• Problem to solve: Below is a listing. Write out exactly its lines between the one holding "The image size" and the one holding "Screen dimensions: 1298x576", inclusive.

• Extracted records:
++++++++++++++++++++

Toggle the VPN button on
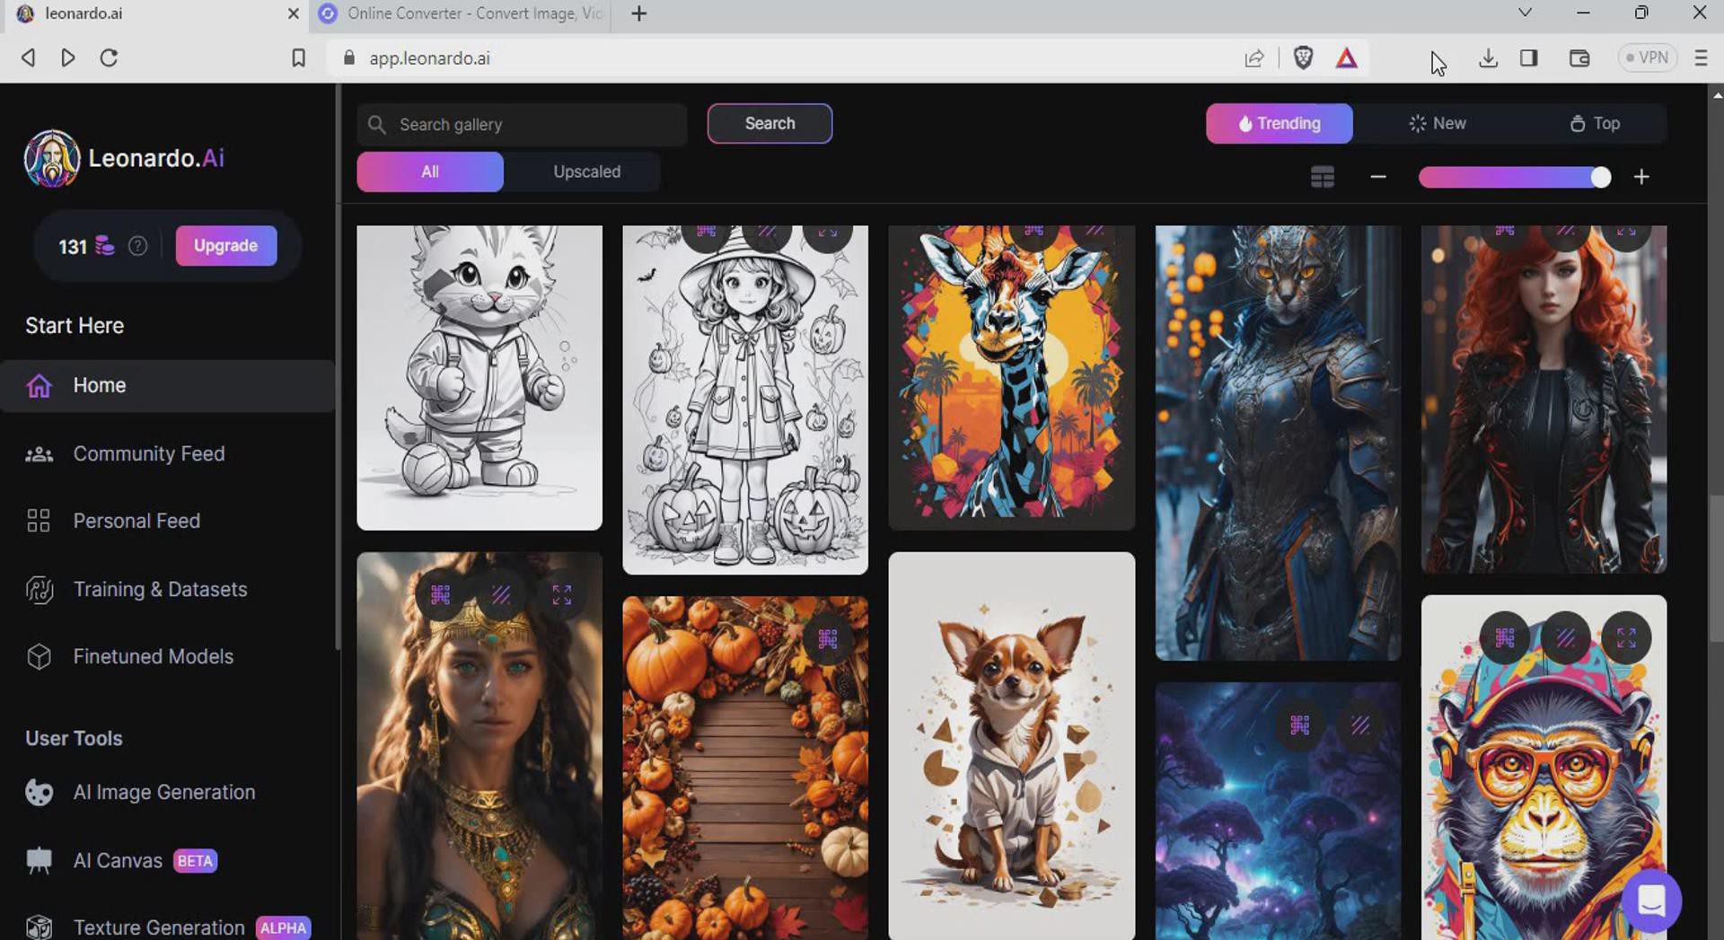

++++++++++++++++++++

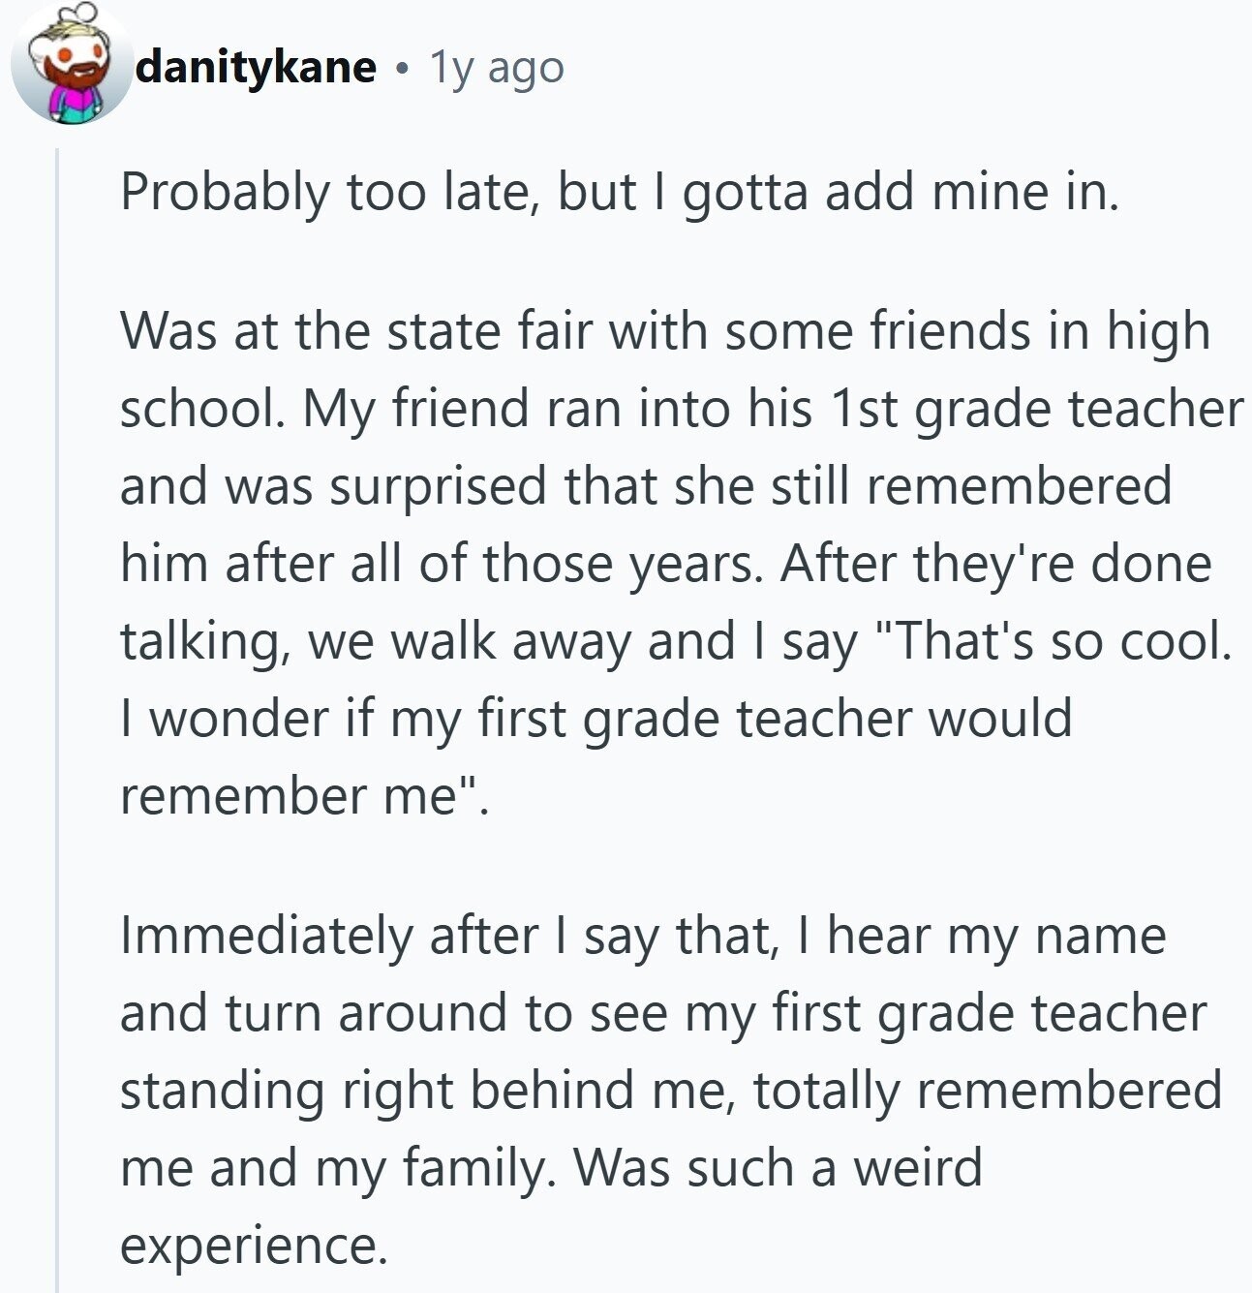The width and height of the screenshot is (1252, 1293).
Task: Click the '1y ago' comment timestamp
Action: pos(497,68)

++++++++++++++++++++

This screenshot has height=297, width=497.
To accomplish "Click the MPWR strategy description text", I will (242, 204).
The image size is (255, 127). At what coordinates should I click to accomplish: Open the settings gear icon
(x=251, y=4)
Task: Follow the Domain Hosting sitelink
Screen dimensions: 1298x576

++++++++++++++++++++

• Reply:
The image size is (255, 127). At what coordinates should I click to accomplish: Open the settings gear icon
(x=251, y=4)
Task: Follow the Domain Hosting sitelink
Screen dimensions: 1298x576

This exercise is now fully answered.